Heureusement, avec Paul Rabinow, on termine l’ouvrage en s’amusant. S’agit-il d’un farceur échappé de Berkeley ? D’un sociologue en « mutation » ? Son texte a dix ans déjà, ce qui explique peut-être que les thèses qu’il développe sur le projet de séquençage du génome humain et les fantaisies de « bio-sociabilité » qu’il anticipe soient largement    dépassées.    (Pourquoi    l’avoir    publié ?)    Ses naïvetés sur les organismes génétiquement modifiés et autres miracles à attendre de la nourriture synthétique ne seraient pas à faire lire à Monsieur Bové, sous peine d’autodafé. N’en déplaise à Rabinow (et à Dagognet qui lui sert fort à propos de caution philosophique), la nature et la culture font de la résistance. Le programme qui est le sien, de ne conserver au mot « nature » que « le sens d’un ensemble de phénomènes multiples et sans inhibition », ce qui permettrait enfin toutes les audaces, laisse rêveur. On songe au succès des farines animales… Un programme déjà installé dans l’esprit de beaucoup d’hommes.
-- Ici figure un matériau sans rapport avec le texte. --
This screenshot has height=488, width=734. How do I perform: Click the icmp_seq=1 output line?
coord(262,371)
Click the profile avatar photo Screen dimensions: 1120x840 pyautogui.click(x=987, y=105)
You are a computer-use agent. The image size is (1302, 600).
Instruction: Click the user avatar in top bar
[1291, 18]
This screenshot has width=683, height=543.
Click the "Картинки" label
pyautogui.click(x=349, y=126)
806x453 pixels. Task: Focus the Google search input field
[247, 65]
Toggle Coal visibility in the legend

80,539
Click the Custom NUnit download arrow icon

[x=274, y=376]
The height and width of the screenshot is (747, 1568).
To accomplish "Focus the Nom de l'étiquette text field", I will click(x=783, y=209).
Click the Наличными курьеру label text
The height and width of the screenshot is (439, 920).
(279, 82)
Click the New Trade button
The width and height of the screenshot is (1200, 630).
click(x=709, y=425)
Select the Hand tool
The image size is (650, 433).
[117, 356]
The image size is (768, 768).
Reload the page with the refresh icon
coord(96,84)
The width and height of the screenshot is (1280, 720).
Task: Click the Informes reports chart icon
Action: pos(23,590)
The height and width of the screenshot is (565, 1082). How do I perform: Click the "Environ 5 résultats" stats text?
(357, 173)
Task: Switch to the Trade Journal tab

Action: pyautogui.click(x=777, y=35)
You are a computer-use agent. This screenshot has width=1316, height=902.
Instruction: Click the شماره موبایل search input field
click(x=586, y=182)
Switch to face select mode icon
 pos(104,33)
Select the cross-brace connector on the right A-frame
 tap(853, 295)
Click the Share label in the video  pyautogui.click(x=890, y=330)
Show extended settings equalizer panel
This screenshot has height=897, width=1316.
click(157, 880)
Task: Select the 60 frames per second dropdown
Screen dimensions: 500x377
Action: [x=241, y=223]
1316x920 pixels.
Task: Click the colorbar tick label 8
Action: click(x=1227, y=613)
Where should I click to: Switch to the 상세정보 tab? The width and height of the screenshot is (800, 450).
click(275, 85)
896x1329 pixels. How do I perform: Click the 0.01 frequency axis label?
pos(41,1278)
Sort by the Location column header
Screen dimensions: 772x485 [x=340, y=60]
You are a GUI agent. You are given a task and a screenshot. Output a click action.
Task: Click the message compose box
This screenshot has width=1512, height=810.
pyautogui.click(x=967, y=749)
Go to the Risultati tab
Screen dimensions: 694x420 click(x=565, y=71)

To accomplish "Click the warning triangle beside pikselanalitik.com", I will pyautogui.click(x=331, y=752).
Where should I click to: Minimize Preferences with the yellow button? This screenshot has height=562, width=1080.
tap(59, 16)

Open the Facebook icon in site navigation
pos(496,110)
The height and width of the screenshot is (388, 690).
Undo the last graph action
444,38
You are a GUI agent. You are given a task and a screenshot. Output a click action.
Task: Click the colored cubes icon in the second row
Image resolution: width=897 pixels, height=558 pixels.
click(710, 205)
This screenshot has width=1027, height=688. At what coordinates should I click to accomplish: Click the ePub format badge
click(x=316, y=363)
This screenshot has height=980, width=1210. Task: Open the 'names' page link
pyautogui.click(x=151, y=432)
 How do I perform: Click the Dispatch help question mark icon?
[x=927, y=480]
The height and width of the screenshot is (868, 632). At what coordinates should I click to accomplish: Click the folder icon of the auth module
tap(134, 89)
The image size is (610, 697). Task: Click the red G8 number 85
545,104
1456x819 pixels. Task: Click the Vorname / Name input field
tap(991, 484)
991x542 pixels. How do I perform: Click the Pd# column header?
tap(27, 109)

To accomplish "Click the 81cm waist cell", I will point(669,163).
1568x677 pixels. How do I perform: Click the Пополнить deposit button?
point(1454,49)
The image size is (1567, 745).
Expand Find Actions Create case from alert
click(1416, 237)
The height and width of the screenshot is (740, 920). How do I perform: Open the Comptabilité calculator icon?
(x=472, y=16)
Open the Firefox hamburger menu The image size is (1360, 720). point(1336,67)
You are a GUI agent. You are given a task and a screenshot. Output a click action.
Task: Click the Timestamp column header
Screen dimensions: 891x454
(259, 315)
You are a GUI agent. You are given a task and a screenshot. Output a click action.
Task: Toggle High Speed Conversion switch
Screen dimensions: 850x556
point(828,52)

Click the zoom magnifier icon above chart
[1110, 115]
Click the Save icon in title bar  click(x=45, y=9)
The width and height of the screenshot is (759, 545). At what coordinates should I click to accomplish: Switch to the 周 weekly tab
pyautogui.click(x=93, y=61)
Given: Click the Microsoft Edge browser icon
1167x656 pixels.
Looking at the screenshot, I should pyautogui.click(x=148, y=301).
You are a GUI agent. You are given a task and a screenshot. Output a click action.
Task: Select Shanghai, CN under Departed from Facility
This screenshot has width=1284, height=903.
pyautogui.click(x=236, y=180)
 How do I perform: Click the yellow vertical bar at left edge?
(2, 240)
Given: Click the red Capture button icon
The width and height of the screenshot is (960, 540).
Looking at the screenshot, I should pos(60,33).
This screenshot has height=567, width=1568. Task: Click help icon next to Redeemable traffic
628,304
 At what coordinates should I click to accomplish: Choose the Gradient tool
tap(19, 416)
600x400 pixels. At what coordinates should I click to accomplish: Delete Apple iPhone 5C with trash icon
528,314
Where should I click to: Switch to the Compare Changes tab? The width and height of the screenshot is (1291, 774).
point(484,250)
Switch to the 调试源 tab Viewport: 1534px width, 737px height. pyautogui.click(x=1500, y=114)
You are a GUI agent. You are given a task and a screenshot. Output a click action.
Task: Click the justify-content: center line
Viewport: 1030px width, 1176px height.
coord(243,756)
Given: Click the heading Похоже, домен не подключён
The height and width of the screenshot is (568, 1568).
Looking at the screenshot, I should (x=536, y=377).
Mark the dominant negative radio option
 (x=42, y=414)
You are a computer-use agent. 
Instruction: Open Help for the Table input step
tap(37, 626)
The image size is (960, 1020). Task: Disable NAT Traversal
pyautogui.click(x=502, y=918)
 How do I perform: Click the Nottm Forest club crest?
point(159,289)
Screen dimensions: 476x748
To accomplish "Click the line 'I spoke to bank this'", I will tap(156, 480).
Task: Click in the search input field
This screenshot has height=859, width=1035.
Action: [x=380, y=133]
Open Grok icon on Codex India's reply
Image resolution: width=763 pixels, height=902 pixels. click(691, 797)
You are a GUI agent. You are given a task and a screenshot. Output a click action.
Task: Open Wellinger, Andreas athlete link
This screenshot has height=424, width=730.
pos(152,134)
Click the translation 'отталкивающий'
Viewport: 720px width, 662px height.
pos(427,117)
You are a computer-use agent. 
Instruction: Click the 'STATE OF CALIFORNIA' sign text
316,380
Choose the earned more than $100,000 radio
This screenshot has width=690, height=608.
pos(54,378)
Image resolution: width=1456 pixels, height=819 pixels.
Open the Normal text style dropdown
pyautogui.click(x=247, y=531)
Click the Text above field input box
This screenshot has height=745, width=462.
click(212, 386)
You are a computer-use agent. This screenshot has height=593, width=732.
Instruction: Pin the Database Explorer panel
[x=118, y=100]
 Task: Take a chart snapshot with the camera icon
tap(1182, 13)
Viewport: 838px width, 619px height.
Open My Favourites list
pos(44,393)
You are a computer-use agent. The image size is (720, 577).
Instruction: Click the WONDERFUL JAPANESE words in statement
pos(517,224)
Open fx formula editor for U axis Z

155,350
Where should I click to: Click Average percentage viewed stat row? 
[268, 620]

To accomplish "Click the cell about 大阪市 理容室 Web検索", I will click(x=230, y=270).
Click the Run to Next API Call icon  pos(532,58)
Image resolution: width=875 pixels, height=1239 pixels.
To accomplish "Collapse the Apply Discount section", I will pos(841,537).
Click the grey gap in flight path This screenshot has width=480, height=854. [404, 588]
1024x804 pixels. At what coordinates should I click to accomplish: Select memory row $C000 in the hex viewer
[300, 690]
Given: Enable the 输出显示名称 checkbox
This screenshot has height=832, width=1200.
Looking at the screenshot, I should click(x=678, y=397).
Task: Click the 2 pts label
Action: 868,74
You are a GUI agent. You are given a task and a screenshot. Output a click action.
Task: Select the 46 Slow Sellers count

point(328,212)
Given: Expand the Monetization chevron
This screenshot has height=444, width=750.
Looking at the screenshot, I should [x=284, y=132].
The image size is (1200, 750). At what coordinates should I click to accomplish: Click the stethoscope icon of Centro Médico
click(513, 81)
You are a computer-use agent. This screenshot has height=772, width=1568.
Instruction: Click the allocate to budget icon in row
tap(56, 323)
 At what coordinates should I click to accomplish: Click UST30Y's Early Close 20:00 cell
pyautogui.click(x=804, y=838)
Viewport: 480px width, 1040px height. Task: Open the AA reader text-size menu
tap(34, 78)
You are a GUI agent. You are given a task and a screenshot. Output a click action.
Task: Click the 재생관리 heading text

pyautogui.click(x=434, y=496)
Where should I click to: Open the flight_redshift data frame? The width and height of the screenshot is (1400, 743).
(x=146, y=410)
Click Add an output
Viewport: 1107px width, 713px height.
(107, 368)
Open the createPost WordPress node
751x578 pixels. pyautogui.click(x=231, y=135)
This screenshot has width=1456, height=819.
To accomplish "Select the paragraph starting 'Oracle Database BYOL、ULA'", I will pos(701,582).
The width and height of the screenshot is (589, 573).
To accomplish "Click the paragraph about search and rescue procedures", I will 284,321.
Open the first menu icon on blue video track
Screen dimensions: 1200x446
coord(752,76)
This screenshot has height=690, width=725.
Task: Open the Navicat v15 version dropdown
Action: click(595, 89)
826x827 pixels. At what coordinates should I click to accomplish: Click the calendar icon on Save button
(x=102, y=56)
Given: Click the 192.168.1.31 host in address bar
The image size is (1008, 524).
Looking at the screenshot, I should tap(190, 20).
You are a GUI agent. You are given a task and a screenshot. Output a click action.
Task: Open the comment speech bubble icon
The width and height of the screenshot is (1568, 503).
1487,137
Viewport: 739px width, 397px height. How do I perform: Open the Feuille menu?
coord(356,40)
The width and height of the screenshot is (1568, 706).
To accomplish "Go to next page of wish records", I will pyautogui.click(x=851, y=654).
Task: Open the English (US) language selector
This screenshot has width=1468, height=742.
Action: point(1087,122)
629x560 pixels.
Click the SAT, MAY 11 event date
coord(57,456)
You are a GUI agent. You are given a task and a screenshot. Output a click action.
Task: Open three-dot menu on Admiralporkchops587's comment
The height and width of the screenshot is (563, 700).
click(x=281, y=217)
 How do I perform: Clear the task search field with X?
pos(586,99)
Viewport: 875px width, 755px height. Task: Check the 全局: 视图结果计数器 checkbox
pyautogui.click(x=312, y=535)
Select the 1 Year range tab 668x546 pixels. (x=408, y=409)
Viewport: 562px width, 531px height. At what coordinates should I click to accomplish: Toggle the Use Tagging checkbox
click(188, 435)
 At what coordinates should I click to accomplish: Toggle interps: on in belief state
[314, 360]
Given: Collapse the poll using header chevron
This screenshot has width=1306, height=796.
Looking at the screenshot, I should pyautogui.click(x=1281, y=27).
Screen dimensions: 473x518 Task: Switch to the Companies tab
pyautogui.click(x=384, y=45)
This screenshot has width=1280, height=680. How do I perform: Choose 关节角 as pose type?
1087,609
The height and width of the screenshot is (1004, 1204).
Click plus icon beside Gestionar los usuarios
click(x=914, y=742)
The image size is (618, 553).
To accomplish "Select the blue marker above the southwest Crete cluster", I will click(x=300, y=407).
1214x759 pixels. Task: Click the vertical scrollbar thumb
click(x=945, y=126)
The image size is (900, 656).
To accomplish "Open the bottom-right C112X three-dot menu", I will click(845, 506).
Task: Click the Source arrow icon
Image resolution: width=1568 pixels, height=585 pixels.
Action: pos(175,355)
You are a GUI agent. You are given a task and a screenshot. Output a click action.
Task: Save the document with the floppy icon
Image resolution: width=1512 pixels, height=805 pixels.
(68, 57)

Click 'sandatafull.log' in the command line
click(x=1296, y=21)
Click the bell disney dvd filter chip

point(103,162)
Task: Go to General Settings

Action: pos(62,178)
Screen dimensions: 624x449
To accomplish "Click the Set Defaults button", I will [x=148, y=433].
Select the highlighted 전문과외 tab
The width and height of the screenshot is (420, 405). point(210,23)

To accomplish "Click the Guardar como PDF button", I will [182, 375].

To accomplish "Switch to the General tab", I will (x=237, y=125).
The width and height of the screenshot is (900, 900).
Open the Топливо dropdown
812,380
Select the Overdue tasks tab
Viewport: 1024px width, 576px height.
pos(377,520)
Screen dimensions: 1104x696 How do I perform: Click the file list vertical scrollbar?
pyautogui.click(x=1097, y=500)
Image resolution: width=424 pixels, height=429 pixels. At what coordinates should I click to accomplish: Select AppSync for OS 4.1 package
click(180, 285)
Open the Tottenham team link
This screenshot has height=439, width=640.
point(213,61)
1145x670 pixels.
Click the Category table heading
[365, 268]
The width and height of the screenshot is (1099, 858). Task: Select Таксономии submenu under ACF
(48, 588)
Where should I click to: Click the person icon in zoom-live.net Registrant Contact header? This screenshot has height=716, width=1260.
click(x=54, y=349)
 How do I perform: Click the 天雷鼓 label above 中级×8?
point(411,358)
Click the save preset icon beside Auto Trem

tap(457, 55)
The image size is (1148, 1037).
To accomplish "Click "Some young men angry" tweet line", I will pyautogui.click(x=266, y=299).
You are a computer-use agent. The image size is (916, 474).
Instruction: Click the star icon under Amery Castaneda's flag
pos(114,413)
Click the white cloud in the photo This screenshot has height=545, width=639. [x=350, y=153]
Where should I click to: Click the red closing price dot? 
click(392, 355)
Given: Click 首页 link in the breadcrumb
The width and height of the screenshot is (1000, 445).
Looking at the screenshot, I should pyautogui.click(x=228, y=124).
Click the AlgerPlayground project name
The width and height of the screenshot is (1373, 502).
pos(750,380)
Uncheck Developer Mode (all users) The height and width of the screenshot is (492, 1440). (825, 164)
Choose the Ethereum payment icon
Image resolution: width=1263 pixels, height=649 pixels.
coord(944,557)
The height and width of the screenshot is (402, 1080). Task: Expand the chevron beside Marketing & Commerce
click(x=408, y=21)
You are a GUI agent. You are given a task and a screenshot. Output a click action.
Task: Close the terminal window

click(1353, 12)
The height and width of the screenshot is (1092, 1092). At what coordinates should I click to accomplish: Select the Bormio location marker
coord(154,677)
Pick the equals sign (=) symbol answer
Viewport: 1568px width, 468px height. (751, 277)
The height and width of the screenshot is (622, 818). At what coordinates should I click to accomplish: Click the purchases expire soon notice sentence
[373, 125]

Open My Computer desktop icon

En vérité à tout le moins, l’expression « sansinhibition » convient bien à la sociologie que pratique Rabinow.
Que penser pour finir de cette nouvelle sociologie des maladies mentales ? Difficile d’émettre un jugement à partir d’un ouvrage aussi disparate. Sa publication tient probablement aux contingences de la recherche: les sociologues nous l’ont appris, tout travail a besoin de sa justification sociale ; les crédits sont là pour le lui rappeler. On le voit, les thèmes de réflexion et de recherches sont aussi variés que les approches. C’est une bonne chose : il y a du foisonnement dans l’air, et la psychiatrie contemporaine en a plus que besoin. Cette sociologie est-elle pour autant très originale dans son esprit ? Autant que l’on puisse s’en faire une idée sur ces textes, ce n’est pas si sûr. L’approximation, la méconnaissance des contingences pratiques qui règlent l’activité psychiatrique affaiblissent trop souvent la portée des analyses et des thèses qui sont défendues. Ce qui frappe le plus, c’est de constater combien cette sociologie peine à dépasser le commentaire critique pour analyser plus en profondeur ce qu’il se passe vraiment : ces interactions complexes qui s’établissent entre la psychiatrie, ses utilisateurs (lesquels sont loin d’être passifs dans le processus), le monde dans lequel ils évoluent. Sociologie en mutation ? L’avenir nous le dira. Pour l’heure, son paradigme n’a pas changé.